(Data entries)
= = =

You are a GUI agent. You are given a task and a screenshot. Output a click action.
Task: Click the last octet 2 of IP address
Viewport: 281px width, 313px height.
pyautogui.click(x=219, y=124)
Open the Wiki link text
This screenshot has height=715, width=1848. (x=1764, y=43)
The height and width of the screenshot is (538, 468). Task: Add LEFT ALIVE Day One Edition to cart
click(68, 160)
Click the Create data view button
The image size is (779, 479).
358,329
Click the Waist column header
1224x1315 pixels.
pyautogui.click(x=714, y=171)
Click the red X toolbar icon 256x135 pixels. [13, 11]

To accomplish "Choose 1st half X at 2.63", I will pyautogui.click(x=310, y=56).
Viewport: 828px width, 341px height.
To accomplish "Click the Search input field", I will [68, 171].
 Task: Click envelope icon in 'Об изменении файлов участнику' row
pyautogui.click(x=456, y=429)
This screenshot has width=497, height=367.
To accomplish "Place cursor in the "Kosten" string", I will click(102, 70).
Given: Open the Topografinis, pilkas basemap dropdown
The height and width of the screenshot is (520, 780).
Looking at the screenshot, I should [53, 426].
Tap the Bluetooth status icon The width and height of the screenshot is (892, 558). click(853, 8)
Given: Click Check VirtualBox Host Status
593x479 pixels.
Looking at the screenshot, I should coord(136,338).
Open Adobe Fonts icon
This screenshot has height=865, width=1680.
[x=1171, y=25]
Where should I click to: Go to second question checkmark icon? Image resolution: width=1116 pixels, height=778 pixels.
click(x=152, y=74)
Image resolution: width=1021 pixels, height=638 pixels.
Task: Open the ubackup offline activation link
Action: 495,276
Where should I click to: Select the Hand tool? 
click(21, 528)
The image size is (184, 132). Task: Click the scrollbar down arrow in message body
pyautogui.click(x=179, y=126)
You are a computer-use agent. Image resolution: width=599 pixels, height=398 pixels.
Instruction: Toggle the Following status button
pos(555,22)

= = =

# WHAT THE TASK ASKS
Update the material from its beginning through the line containing "This screenshot has height=715, width=1848.", changing "Wiki" to "Help" and leaving everything else as it is.

# THE RESPONSE
You are a GUI agent. You are given a task and a screenshot. Output a click action.
Task: Click the last octet 2 of IP address
Viewport: 281px width, 313px height.
pyautogui.click(x=219, y=124)
Open the Help link text
This screenshot has height=715, width=1848. (x=1764, y=43)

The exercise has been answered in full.